→ **HOW TO COMPLETE THIS TASK**
Every single entry that follows must be copied exactly.

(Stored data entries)
○ ○ ○ ○ ○
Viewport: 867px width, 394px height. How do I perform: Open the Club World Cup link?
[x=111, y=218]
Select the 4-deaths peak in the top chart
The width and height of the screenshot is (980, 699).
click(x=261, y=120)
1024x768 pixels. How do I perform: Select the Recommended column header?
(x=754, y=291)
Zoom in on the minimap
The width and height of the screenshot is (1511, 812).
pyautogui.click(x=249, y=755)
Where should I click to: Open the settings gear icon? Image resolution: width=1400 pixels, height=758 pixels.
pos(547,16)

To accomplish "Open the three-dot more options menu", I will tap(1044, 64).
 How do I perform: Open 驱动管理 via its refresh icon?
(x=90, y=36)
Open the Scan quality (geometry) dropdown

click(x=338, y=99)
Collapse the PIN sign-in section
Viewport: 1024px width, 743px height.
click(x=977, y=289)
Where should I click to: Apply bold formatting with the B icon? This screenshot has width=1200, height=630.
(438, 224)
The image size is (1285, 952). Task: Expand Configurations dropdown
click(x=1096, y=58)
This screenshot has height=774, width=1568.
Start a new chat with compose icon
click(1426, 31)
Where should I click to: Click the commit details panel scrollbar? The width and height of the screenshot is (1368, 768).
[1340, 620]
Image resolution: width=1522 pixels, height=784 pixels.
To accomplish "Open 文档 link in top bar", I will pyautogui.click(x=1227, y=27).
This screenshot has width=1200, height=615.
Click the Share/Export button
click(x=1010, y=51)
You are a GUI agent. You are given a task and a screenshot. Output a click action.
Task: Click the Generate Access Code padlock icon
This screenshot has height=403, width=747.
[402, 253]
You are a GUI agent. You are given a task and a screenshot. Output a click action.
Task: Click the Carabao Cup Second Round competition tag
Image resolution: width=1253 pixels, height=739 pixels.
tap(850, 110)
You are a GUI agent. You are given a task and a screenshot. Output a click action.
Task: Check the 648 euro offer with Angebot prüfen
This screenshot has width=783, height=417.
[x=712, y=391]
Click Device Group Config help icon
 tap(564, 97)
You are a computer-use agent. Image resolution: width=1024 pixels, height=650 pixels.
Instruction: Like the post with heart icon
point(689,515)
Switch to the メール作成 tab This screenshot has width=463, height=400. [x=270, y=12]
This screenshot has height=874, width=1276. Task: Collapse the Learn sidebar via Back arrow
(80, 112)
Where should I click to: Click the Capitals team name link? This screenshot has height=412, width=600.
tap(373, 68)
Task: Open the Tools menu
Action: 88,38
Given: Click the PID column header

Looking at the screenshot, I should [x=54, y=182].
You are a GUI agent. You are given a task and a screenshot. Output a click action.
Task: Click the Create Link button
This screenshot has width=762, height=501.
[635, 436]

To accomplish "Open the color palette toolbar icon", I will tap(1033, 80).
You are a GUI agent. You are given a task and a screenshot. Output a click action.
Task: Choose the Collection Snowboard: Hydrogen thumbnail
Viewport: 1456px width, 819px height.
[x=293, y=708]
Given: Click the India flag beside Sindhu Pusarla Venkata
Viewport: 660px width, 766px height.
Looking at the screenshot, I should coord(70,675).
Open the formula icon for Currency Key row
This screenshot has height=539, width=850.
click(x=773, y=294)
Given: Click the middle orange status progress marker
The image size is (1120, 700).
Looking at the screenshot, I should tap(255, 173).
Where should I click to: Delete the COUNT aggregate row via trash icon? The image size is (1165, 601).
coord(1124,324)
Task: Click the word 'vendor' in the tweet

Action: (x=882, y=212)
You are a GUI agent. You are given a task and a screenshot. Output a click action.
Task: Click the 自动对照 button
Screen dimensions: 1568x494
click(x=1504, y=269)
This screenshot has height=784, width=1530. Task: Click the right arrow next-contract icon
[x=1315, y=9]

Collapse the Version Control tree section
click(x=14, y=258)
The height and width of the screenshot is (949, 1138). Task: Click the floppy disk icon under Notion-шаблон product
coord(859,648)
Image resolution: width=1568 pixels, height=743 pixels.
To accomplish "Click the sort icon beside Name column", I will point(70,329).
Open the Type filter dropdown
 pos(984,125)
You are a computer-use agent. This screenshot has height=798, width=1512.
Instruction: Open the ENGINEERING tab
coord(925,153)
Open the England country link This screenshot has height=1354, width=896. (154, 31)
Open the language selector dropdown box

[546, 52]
○ ○ ○ ○ ○
→ **RESPONSE AREA**
Viewport: 867px width, 394px height. How do I perform: Open the Club World Cup link?
[x=111, y=218]
Select the 4-deaths peak in the top chart
The width and height of the screenshot is (980, 699).
click(x=261, y=120)
1024x768 pixels. How do I perform: Select the Recommended column header?
(x=754, y=291)
Zoom in on the minimap
The width and height of the screenshot is (1511, 812).
pyautogui.click(x=249, y=755)
Where should I click to: Open the settings gear icon? Image resolution: width=1400 pixels, height=758 pixels.
pos(547,16)

To accomplish "Open the three-dot more options menu", I will tap(1044, 64).
 How do I perform: Open 驱动管理 via its refresh icon?
(x=90, y=36)
Open the Scan quality (geometry) dropdown

click(x=338, y=99)
Collapse the PIN sign-in section
Viewport: 1024px width, 743px height.
click(x=977, y=289)
Where should I click to: Apply bold formatting with the B icon? This screenshot has width=1200, height=630.
(438, 224)
The image size is (1285, 952). Task: Expand Configurations dropdown
click(x=1096, y=58)
This screenshot has height=774, width=1568.
Start a new chat with compose icon
click(1426, 31)
Where should I click to: Click the commit details panel scrollbar? The width and height of the screenshot is (1368, 768).
[1340, 620]
Image resolution: width=1522 pixels, height=784 pixels.
To accomplish "Open 文档 link in top bar", I will pyautogui.click(x=1227, y=27).
This screenshot has width=1200, height=615.
Click the Share/Export button
click(x=1010, y=51)
You are a GUI agent. You are given a task and a screenshot. Output a click action.
Task: Click the Generate Access Code padlock icon
This screenshot has height=403, width=747.
[402, 253]
You are a GUI agent. You are given a task and a screenshot. Output a click action.
Task: Click the Carabao Cup Second Round competition tag
Image resolution: width=1253 pixels, height=739 pixels.
tap(850, 110)
You are a GUI agent. You are given a task and a screenshot. Output a click action.
Task: Check the 648 euro offer with Angebot prüfen
This screenshot has width=783, height=417.
[x=712, y=391]
Click Device Group Config help icon
 tap(564, 97)
You are a computer-use agent. Image resolution: width=1024 pixels, height=650 pixels.
Instruction: Like the post with heart icon
point(689,515)
Switch to the メール作成 tab This screenshot has width=463, height=400. [x=270, y=12]
This screenshot has height=874, width=1276. Task: Collapse the Learn sidebar via Back arrow
(80, 112)
Where should I click to: Click the Capitals team name link? This screenshot has height=412, width=600.
tap(373, 68)
Task: Open the Tools menu
Action: 88,38
Given: Click the PID column header

Looking at the screenshot, I should [x=54, y=182].
You are a GUI agent. You are given a task and a screenshot. Output a click action.
Task: Click the Create Link button
This screenshot has width=762, height=501.
[635, 436]

To accomplish "Open the color palette toolbar icon", I will tap(1033, 80).
You are a GUI agent. You are given a task and a screenshot. Output a click action.
Task: Choose the Collection Snowboard: Hydrogen thumbnail
Viewport: 1456px width, 819px height.
[x=293, y=708]
Given: Click the India flag beside Sindhu Pusarla Venkata
Viewport: 660px width, 766px height.
Looking at the screenshot, I should coord(70,675).
Open the formula icon for Currency Key row
This screenshot has height=539, width=850.
click(x=773, y=294)
Given: Click the middle orange status progress marker
The image size is (1120, 700).
Looking at the screenshot, I should tap(255, 173).
Where should I click to: Delete the COUNT aggregate row via trash icon? The image size is (1165, 601).
coord(1124,324)
Task: Click the word 'vendor' in the tweet

Action: (x=882, y=212)
You are a GUI agent. You are given a task and a screenshot. Output a click action.
Task: Click the 自动对照 button
Screen dimensions: 1568x494
click(x=1504, y=269)
This screenshot has height=784, width=1530. Task: Click the right arrow next-contract icon
[x=1315, y=9]

Collapse the Version Control tree section
click(x=14, y=258)
The height and width of the screenshot is (949, 1138). Task: Click the floppy disk icon under Notion-шаблон product
coord(859,648)
Image resolution: width=1568 pixels, height=743 pixels.
To accomplish "Click the sort icon beside Name column", I will point(70,329).
Open the Type filter dropdown
 pos(984,125)
You are a computer-use agent. This screenshot has height=798, width=1512.
Instruction: Open the ENGINEERING tab
coord(925,153)
Open the England country link This screenshot has height=1354, width=896. (154, 31)
Open the language selector dropdown box

[546, 52]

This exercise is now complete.